---- Records

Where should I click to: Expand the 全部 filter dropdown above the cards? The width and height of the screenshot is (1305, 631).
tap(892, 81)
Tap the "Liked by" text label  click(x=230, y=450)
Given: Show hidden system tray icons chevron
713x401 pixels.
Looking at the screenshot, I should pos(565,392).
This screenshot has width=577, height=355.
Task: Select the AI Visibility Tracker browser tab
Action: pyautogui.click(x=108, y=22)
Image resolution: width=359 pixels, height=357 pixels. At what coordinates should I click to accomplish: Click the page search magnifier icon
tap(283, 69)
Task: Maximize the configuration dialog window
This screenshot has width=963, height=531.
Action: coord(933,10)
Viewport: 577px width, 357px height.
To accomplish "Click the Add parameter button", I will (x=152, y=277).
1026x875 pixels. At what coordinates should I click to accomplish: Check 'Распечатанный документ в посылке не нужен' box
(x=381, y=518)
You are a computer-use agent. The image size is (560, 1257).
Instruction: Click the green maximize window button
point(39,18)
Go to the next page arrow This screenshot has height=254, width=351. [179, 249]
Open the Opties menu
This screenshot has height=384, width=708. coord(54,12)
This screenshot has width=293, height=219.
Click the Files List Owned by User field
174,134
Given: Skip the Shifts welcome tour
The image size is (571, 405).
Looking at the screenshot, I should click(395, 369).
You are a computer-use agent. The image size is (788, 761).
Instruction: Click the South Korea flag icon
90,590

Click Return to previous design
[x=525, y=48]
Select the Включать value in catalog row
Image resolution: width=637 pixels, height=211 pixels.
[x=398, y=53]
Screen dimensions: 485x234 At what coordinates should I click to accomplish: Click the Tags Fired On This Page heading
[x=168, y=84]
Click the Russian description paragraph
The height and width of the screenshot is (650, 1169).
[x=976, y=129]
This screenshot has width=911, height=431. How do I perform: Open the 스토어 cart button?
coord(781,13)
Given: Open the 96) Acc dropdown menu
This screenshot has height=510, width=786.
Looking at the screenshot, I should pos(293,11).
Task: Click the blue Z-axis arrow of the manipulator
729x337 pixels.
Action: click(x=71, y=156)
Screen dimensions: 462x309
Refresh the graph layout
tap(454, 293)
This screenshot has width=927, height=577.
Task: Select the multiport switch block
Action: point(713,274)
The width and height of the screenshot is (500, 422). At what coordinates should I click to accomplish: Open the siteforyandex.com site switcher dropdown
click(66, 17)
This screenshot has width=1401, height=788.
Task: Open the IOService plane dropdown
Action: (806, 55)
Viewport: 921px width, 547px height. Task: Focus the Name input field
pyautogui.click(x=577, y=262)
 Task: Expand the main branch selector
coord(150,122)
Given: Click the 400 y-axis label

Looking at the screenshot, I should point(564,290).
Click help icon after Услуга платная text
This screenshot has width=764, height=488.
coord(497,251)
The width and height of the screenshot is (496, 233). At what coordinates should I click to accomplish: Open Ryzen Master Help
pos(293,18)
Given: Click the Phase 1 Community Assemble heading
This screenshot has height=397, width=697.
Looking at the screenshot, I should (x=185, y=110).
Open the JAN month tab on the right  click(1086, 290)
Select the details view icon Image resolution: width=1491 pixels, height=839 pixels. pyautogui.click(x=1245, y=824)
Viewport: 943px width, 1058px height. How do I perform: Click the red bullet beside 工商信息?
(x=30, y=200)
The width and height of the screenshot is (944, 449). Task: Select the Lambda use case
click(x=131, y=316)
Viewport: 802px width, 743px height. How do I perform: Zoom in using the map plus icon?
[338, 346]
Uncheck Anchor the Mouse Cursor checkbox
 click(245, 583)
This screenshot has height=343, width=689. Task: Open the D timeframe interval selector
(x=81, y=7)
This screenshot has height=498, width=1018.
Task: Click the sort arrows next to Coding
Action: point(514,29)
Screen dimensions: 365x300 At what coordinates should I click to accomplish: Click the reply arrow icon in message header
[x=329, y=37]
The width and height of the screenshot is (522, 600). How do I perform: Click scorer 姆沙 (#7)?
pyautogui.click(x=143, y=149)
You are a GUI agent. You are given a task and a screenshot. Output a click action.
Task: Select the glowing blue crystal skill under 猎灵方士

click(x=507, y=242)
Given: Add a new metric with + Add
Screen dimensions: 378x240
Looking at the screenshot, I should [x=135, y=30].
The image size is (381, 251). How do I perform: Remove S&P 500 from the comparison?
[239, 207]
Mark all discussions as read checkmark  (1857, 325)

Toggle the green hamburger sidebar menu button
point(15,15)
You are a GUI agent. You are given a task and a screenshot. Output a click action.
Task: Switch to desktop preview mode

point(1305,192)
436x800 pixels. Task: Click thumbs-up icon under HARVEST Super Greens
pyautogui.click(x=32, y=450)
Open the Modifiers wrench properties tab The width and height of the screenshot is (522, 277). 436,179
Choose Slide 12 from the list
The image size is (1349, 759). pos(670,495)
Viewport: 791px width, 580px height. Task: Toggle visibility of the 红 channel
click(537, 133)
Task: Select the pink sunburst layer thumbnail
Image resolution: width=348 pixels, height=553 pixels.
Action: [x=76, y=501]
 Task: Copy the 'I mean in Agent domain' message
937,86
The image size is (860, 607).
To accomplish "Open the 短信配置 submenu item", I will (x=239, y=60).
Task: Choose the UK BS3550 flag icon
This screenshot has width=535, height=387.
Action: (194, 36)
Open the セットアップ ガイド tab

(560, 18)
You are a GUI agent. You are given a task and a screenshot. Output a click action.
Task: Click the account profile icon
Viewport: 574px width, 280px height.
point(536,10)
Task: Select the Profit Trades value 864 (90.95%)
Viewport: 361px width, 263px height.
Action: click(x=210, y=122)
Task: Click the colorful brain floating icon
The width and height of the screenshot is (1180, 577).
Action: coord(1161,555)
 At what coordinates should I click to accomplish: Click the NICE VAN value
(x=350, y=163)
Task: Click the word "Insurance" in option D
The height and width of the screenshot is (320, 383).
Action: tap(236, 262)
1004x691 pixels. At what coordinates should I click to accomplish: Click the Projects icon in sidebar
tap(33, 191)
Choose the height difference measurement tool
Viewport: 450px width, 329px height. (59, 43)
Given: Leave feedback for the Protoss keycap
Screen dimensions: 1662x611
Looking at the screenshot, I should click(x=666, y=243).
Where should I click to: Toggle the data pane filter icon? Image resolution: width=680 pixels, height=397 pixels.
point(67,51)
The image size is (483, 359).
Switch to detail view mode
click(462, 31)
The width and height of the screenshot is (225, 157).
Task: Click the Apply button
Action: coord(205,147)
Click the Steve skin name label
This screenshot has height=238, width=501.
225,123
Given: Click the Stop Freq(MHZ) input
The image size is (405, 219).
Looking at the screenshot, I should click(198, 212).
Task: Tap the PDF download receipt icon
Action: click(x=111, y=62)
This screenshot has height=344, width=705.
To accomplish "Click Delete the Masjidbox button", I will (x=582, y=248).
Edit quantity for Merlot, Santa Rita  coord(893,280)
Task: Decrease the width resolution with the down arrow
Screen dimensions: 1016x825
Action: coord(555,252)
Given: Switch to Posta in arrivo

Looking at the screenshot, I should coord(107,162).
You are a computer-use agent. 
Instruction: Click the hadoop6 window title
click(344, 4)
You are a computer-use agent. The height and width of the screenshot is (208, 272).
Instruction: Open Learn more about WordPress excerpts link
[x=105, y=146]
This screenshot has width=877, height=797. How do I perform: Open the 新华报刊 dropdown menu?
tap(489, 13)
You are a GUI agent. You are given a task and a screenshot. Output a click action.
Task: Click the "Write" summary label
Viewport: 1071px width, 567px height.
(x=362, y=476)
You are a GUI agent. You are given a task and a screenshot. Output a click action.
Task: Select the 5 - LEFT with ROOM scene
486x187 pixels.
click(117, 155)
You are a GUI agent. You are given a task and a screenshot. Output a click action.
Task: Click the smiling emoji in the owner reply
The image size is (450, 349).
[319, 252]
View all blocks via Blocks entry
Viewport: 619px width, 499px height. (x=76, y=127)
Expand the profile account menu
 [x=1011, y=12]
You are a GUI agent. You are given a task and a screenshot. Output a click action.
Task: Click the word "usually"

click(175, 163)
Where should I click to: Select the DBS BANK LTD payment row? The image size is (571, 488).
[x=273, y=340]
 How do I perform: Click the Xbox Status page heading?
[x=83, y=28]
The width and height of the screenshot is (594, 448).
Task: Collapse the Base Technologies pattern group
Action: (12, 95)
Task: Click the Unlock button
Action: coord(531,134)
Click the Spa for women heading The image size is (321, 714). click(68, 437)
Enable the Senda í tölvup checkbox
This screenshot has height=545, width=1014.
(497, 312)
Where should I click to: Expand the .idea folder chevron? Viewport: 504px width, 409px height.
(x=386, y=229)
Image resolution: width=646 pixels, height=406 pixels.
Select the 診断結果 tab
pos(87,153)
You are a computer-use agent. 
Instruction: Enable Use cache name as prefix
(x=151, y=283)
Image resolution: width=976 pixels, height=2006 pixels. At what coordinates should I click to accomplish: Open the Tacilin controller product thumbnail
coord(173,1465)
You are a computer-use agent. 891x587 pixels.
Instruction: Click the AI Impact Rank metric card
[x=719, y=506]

--------

§ The task
Echo back the lines of the listing above, from the line with "Click Return to previous design" to the line with "Action: point(713,274)", both included, unchanged.

§ Solution for this exercise
Click Return to previous design
[x=525, y=48]
Select the Включать value in catalog row
Image resolution: width=637 pixels, height=211 pixels.
[x=398, y=53]
Screen dimensions: 485x234 At what coordinates should I click to accomplish: Click the Tags Fired On This Page heading
[x=168, y=84]
Click the Russian description paragraph
The height and width of the screenshot is (650, 1169).
[x=976, y=129]
This screenshot has width=911, height=431. How do I perform: Open the 스토어 cart button?
coord(781,13)
Given: Open the 96) Acc dropdown menu
This screenshot has height=510, width=786.
Looking at the screenshot, I should pos(293,11).
Task: Click the blue Z-axis arrow of the manipulator
729x337 pixels.
Action: click(x=71, y=156)
Screen dimensions: 462x309
Refresh the graph layout
tap(454, 293)
This screenshot has width=927, height=577.
Task: Select the multiport switch block
Action: point(713,274)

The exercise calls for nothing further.